* **Exercise directions**
Give back every line of the data, word for word.

* **Data**
= Beginning of Section =
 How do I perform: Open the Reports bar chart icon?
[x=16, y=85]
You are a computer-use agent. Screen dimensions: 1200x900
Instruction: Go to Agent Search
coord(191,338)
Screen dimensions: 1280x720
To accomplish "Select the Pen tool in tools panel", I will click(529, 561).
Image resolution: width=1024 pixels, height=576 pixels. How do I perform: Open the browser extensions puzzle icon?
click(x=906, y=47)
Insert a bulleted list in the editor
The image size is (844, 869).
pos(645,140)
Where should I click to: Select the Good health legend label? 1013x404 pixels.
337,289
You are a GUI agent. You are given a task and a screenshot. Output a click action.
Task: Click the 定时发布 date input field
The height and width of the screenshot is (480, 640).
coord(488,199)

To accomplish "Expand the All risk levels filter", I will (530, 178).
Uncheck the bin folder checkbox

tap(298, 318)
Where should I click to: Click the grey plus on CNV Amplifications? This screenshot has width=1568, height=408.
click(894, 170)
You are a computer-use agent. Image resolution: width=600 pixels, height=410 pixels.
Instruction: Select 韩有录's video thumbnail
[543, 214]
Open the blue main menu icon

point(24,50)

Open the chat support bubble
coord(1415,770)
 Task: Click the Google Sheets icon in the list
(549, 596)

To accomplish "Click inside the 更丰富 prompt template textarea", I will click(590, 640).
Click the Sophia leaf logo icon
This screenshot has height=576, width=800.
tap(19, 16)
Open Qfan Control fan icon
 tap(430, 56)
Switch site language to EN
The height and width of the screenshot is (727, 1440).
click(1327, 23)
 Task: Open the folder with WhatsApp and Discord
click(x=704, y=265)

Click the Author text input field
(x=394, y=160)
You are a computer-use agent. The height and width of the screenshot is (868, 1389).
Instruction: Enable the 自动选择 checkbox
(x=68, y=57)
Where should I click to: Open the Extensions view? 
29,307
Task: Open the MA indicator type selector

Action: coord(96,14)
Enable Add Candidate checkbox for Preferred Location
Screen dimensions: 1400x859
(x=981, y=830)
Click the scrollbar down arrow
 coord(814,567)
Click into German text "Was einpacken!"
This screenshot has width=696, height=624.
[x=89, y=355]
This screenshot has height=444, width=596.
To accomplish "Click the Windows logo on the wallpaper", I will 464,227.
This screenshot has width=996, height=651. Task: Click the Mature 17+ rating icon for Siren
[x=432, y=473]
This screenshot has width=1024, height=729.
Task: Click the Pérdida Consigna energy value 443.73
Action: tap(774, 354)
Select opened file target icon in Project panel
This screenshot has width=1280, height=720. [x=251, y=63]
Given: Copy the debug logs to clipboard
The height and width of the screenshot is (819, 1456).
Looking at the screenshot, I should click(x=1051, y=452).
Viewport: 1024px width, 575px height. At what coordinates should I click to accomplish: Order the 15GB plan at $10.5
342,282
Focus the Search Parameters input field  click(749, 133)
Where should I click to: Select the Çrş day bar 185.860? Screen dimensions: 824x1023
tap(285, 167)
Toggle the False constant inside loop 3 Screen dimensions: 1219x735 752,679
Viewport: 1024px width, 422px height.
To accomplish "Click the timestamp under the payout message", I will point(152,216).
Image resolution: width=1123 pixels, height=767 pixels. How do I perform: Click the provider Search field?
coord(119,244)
= End of Section =
* **Exercise response**
 How do I perform: Open the Reports bar chart icon?
[x=16, y=85]
You are a computer-use agent. Screen dimensions: 1200x900
Instruction: Go to Agent Search
coord(191,338)
Screen dimensions: 1280x720
To accomplish "Select the Pen tool in tools panel", I will click(529, 561).
Image resolution: width=1024 pixels, height=576 pixels. How do I perform: Open the browser extensions puzzle icon?
click(x=906, y=47)
Insert a bulleted list in the editor
The image size is (844, 869).
pos(645,140)
Where should I click to: Select the Good health legend label? 1013x404 pixels.
337,289
You are a GUI agent. You are given a task and a screenshot. Output a click action.
Task: Click the 定时发布 date input field
The height and width of the screenshot is (480, 640).
coord(488,199)

To accomplish "Expand the All risk levels filter", I will (530, 178).
Uncheck the bin folder checkbox

tap(298, 318)
Where should I click to: Click the grey plus on CNV Amplifications? This screenshot has width=1568, height=408.
click(894, 170)
You are a computer-use agent. Image resolution: width=600 pixels, height=410 pixels.
Instruction: Select 韩有录's video thumbnail
[543, 214]
Open the blue main menu icon

point(24,50)

Open the chat support bubble
coord(1415,770)
 Task: Click the Google Sheets icon in the list
(549, 596)

To accomplish "Click inside the 更丰富 prompt template textarea", I will click(590, 640).
Click the Sophia leaf logo icon
This screenshot has height=576, width=800.
tap(19, 16)
Open Qfan Control fan icon
 tap(430, 56)
Switch site language to EN
The height and width of the screenshot is (727, 1440).
click(1327, 23)
 Task: Open the folder with WhatsApp and Discord
click(x=704, y=265)

Click the Author text input field
(x=394, y=160)
You are a computer-use agent. The height and width of the screenshot is (868, 1389).
Instruction: Enable the 自动选择 checkbox
(x=68, y=57)
Where should I click to: Open the Extensions view? 
29,307
Task: Open the MA indicator type selector

Action: coord(96,14)
Enable Add Candidate checkbox for Preferred Location
Screen dimensions: 1400x859
(x=981, y=830)
Click the scrollbar down arrow
 coord(814,567)
Click into German text "Was einpacken!"
This screenshot has width=696, height=624.
[x=89, y=355]
This screenshot has height=444, width=596.
To accomplish "Click the Windows logo on the wallpaper", I will 464,227.
This screenshot has width=996, height=651. Task: Click the Mature 17+ rating icon for Siren
[x=432, y=473]
This screenshot has width=1024, height=729.
Task: Click the Pérdida Consigna energy value 443.73
Action: tap(774, 354)
Select opened file target icon in Project panel
This screenshot has width=1280, height=720. [x=251, y=63]
Given: Copy the debug logs to clipboard
The height and width of the screenshot is (819, 1456).
Looking at the screenshot, I should click(x=1051, y=452).
Viewport: 1024px width, 575px height. At what coordinates should I click to accomplish: Order the 15GB plan at $10.5
342,282
Focus the Search Parameters input field  click(749, 133)
Where should I click to: Select the Çrş day bar 185.860? Screen dimensions: 824x1023
tap(285, 167)
Toggle the False constant inside loop 3 Screen dimensions: 1219x735 752,679
Viewport: 1024px width, 422px height.
To accomplish "Click the timestamp under the payout message", I will point(152,216).
Image resolution: width=1123 pixels, height=767 pixels. How do I perform: Click the provider Search field?
coord(119,244)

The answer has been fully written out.